A man with serious cancer located near a kidney was treated at the Carballo Hospital (Galicia) for approximately two years, as if he had a psychiatric disorder, instead of receiving oncological care appropriate to their true illness. According to the information published, mainly due to The Voice of Galicia, The patient was referred to the psychiatric service under the presumption that his symptoms were due to a mental problem. This error had serious consequences for his final diagnosis and treatment.
The question is: How can kidney cancer be confused with a psychiatric illness?
For two years, the patient was admitted to mental health care circuits, despite the fact that at all times he presented symptoms that could correspond to a physical illness. Negligence or ineptitude of the psychiatrists who treated him throughout that time, or both?
In the end, and once the tragedy for the patient’s health was discovered, and the problem was prosecuted, a court has sentenced the Galician Health Service (Sergas) to pay €90,000 for the treatment received and the loss of opportunity for a proper diagnosis. And although the decision is not final and can be appealed by the health administration, the social and popular discredit, both for said health service and especially for the psychiatric class, is being textbook.
The loss of opportunity for the patient, As the ruling clearly states, it refers to the moral and material damage caused when a late or erroneous diagnosis deprives the patient of the possibility of a treatment that could have significantly improved their physical evolution or their final prognosis. In this case, the judges considered it proven that the delay and incorrect clinical guidance negatively influenced the patient’s care.
It is clear that a mistake like this changes people’s lives. In this case for two important reasons. The first due to the tremendous delay of two years in receiving adequate care to treat kidney cancer, and the second due to having been subjected to the stigma of psychiatric treatment that will have endangered her mental health. Also considering the emotional and physical disorders of a psychiatric treatment that, no matter how mild, will have left lifelong consequences. Doctors seem to have opened a debate about making an adequate clinical evaluation of complex patients, especially when physical and emotional symptoms coexist. Wasn’t the patient given kidney tests when he arrived at the hospital, or was he treated directly with psychiatric pills in order to get rid of it?
Likewise, it seems that greater coordination will be attempted between mental health services and oncology services in said hospital. Although I am very afraid that we will continue to see errors made by doctors in the future. The excuse, saturation of public health and deficiencies in care due to budgets. We users already know the theory, but so does the perception of neglect among healthcare personnel.

Now the debate on patients’ rights is opening again.
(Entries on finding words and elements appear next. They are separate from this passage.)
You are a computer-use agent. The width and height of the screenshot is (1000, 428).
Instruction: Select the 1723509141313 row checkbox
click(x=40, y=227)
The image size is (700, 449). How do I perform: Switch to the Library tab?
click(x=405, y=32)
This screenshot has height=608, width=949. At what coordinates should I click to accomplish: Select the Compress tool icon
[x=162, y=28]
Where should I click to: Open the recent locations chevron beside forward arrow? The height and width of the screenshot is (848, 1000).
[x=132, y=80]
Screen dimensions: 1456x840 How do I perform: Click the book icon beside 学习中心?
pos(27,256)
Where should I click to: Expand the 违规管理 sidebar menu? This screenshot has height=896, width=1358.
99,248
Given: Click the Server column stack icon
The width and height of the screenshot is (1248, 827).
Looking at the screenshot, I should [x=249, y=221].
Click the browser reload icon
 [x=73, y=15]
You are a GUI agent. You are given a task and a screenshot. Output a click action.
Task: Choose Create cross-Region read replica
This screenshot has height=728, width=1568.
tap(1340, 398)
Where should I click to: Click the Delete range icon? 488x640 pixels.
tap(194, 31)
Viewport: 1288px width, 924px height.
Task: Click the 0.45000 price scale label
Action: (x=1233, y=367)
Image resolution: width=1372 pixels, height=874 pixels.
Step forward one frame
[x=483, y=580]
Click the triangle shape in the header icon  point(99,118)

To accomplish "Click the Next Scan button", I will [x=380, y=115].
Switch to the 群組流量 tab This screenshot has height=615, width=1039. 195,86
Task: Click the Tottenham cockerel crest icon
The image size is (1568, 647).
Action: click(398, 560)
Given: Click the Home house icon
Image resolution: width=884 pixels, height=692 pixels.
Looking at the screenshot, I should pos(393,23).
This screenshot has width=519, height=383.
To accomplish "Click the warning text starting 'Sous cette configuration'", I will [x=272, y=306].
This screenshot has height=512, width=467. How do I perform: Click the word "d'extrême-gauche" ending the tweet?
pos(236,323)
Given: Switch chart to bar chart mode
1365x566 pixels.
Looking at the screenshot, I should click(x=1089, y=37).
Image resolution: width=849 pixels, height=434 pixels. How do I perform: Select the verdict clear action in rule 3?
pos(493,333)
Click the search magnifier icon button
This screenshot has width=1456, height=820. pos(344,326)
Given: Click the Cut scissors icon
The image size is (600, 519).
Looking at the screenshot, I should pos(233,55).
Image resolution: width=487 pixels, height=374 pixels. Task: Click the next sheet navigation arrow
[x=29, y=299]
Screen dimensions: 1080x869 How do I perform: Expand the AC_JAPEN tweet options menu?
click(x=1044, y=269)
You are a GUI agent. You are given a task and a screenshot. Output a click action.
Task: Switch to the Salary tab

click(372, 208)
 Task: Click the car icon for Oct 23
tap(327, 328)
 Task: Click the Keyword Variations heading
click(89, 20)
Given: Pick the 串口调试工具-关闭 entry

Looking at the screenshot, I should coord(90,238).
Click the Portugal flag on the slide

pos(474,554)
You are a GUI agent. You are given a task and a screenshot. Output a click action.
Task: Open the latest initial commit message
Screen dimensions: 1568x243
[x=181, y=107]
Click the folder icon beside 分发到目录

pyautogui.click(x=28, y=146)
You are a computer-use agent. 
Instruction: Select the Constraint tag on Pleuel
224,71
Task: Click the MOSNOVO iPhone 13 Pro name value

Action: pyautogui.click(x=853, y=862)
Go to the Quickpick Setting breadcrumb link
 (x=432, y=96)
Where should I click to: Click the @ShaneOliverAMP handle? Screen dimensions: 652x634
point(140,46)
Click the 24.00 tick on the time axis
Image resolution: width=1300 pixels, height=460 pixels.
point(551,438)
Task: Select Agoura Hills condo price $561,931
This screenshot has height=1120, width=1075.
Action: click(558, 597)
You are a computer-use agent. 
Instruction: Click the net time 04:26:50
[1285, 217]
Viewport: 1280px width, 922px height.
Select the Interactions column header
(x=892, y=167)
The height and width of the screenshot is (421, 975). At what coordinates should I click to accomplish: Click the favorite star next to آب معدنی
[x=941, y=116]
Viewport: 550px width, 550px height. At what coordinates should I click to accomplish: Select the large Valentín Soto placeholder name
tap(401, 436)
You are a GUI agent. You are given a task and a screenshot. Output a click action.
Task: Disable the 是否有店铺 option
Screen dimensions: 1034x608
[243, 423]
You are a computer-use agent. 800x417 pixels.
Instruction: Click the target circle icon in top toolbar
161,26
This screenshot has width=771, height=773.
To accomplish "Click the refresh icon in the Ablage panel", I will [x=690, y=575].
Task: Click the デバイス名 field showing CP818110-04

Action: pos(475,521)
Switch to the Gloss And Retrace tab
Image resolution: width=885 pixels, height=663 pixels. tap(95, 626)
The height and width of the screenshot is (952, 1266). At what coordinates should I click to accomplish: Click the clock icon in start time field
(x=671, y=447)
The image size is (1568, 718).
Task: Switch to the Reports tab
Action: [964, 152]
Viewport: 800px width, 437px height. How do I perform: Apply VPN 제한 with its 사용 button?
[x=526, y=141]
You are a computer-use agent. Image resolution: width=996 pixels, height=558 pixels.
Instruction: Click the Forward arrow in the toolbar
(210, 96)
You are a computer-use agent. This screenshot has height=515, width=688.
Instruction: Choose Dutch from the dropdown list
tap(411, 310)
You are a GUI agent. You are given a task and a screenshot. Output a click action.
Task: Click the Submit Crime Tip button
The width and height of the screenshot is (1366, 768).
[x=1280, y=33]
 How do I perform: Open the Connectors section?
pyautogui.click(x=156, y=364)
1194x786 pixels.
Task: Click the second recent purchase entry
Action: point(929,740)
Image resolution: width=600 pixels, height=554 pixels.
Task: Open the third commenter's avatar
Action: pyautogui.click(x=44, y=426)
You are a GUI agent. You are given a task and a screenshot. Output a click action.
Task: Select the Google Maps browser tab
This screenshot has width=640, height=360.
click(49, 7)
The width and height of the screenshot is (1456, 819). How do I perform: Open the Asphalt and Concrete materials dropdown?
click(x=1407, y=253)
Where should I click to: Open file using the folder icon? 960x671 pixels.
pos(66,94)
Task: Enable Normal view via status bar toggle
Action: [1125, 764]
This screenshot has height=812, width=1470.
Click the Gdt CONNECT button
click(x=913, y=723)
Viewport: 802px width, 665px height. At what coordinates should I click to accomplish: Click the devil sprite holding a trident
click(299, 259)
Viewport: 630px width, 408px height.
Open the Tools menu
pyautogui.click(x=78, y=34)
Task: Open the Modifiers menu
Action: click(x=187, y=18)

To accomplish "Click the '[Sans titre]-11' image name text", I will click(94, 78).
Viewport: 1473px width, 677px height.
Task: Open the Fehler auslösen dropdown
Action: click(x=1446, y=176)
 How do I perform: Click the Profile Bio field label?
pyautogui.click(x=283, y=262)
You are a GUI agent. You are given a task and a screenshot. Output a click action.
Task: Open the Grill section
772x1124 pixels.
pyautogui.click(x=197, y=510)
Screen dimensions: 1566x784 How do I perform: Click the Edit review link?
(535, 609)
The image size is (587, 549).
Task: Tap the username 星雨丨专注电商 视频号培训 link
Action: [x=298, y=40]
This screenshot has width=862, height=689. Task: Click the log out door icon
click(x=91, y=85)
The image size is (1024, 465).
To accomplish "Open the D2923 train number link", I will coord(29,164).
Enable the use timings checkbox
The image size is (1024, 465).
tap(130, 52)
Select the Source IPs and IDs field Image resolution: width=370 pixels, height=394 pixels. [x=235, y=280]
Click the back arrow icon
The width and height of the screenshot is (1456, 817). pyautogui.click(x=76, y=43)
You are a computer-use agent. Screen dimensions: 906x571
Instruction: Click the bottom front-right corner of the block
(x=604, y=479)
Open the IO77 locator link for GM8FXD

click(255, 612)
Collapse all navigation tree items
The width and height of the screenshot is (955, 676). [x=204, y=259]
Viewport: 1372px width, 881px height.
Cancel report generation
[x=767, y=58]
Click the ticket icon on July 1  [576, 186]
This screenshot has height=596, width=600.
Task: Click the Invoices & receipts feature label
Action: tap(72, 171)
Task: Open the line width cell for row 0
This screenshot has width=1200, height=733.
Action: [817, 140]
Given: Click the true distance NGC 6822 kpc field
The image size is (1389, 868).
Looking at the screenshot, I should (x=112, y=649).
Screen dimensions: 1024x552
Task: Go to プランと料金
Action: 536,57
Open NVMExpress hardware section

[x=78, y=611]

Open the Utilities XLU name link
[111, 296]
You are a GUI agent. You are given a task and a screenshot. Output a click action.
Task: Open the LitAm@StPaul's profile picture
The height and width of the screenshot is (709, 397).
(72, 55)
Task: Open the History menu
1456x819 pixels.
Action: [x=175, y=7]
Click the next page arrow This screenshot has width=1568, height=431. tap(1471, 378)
Do patients have rights? I know hospitals where the patient care service is attended by the dumbest person in the class, someone who is an expert in getting rid of the trouble that comes to them, extending said attention as long as possible. The protocols, in the case in question, have failed miserably and it is now proposed that there is a need to specialize doctors so that they can distinguish between reactive discomfort and a serious illness, that is, symptoms that require referring patients, with some urgency, to competent specialists.
This case reopens, as I mentioned before, discussions about medical training for diagnosis without having performed a single test, diagnose quickly and may God distribute lots. When in doubt, a comprehensive multidisciplinary assessment would not be more normal. Perhaps in hospitals there should be a group of doctors dedicated to this type of consultation. It’s okay for a doctor to say that he has no idea about the treatment of one of his patients, rather than implementing a non-existent psychiatric protocol. A person’s life, their history, their dreams, etc., is at stake. And no matter how much justice launches the compensation process that entails, according to the judge on duty, the terrible medical error, the process of mental destruction that said error entails, it will not be solved in life. How to trust that doctor again, another doctor?